**Text passage:**
Hepatomegaly is the term used to describe an enlarged liver. Normally, the liver edge may be just palpable below the right costal margin on deep inspiration, particularly in thin people. It may also be palpable without being enlarged due to downward displacement, e.g. by hyper expansion of the thorax in chronic obstructive airways disease, a subdiaphragmatic collection or a Riedel’s lobe (an enlarged tongue-like growth of the right lobe of the liver which is a normal variant). To define the size of the liver its span should be percussed. A diseased liver may not always be enlarged, and in late cirrhosis it is more common for it to become small and scarred.
If the liver is palpable, other features should be elicited such as whether it feels soft or hard, regular and smooth or irregular, tender or non-tender, and pulsatile or non-pulsatile. The liver should be auscultated for a bruit. Associated features, depending on the underlying cause, may include splenomegaly, signs of chronic liver disease, lymphadenopathy and/or a raised jugular venous pressure.
The most common causes of a palpable liver in the developed world:
· Cardiac failure – right heart failure leads to a smooth, firm, tender liver due to congestion.

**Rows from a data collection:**
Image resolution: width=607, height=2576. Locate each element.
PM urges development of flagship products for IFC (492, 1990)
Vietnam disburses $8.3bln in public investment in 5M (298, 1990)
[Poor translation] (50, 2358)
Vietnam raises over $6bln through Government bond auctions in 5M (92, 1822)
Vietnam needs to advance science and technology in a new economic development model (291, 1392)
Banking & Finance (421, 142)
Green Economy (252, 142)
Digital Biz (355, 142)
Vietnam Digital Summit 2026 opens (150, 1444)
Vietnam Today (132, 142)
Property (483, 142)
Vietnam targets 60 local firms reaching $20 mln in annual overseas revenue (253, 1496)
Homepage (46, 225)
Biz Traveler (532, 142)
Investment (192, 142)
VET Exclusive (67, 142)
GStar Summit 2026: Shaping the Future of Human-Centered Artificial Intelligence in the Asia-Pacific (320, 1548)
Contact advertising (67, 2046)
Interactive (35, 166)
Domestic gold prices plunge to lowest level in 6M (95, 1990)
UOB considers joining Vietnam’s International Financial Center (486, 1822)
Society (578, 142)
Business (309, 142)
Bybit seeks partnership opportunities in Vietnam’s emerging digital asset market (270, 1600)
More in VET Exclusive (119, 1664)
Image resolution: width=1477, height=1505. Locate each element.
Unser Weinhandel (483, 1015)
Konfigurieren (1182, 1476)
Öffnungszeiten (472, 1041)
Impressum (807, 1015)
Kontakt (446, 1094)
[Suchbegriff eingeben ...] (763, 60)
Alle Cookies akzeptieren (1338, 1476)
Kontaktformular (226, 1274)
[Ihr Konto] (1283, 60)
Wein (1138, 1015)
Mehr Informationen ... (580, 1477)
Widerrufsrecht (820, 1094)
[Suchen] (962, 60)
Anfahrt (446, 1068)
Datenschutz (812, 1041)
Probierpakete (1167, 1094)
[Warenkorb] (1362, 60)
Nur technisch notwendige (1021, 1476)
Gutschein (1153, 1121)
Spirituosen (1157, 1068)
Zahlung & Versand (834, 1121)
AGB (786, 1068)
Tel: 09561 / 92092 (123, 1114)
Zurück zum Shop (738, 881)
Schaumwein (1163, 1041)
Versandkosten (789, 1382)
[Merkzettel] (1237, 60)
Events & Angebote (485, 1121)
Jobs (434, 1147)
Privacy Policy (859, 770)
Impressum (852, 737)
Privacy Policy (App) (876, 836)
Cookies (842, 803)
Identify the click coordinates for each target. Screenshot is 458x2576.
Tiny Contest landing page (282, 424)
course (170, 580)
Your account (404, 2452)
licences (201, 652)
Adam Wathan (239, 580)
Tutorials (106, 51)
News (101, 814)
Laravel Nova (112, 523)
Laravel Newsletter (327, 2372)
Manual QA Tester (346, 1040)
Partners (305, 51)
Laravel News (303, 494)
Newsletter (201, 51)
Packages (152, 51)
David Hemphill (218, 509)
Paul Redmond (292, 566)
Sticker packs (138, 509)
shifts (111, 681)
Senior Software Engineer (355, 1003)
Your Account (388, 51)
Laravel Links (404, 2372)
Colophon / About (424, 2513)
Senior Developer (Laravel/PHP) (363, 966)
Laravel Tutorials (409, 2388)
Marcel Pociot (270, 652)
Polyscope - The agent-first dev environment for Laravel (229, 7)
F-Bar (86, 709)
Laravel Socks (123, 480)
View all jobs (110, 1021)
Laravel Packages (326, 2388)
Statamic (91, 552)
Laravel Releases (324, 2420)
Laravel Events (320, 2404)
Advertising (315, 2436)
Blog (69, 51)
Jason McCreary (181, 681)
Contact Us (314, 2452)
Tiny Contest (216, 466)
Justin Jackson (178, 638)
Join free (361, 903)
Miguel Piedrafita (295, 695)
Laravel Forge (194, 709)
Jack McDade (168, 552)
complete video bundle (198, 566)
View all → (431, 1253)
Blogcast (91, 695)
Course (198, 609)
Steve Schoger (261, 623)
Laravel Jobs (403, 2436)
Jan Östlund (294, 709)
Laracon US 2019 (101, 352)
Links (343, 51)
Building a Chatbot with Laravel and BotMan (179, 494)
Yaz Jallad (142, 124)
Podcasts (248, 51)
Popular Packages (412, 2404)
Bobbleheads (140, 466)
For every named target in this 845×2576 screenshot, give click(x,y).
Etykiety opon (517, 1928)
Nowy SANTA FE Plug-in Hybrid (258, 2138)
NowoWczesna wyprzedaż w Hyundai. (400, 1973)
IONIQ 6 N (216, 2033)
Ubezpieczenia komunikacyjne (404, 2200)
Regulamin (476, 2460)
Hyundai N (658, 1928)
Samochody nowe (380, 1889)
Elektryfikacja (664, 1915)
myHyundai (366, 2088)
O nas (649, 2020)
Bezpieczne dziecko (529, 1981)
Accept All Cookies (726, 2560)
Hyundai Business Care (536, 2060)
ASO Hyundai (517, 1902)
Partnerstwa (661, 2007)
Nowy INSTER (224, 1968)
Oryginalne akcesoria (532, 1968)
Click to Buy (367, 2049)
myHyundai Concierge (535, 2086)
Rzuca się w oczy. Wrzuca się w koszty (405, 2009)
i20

**Questions:**
**a)** Render this sentence from the hepatomegaly passage in Spanish: "The liver should be auscultated for a bruit."
**b)** Decide whether each statement agrees with the hepatomegaly passage. Answer yes or no for each and quote the words from the passage that settle it.
(i) In late cirrhosis, the liver more often becomes small and scarred than enlarged.
(ii) A Riedel's lobe is an abnormal growth that signals liver disease.
(iii) Right heart failure produces a soft, non-tender liver.
**c)** Carry on the hepatomegaly passage, picking up after its final sentence.
These rows have no connection to the hepatomegaly passage.

**Answers to the exercise:**
**a)** Se debe auscultar el hígado en busca de un soplo.

**b)**
(i) Yes: "in late cirrhosis it is more common for it to become small and scarred"
(ii) No: "which is a normal variant"
(iii) No: "right heart failure leads to a smooth, firm, tender liver due to congestion"

**c)**
· Cirrhosis – particularly in early alcoholic cirrhosis. The liver is non-tender and firm.
· Cancer – metastases in the liver cause a hard, craggy, irregular or nodular surface.
Less common causes:
· Haematological malignancies (chronic leukaemia, lymphoma) and myeloproliferative disease can cause massive hepatomegaly.
· Infections such as acute hepatitis (smooth, tender), liver abscess or hydatid cysts.
· Primary hepatocellular carcinoma (may be tender and may have an arterial bruit).
· Fatty liver.
· Sarcoid, amyloid.
A tender liver indicates recent stretching of the liver capsule by enlargement, such as caused by cardiac failure or acute hepatitis. A pulsatile liver is most commonly caused by tricuspid regurgitation.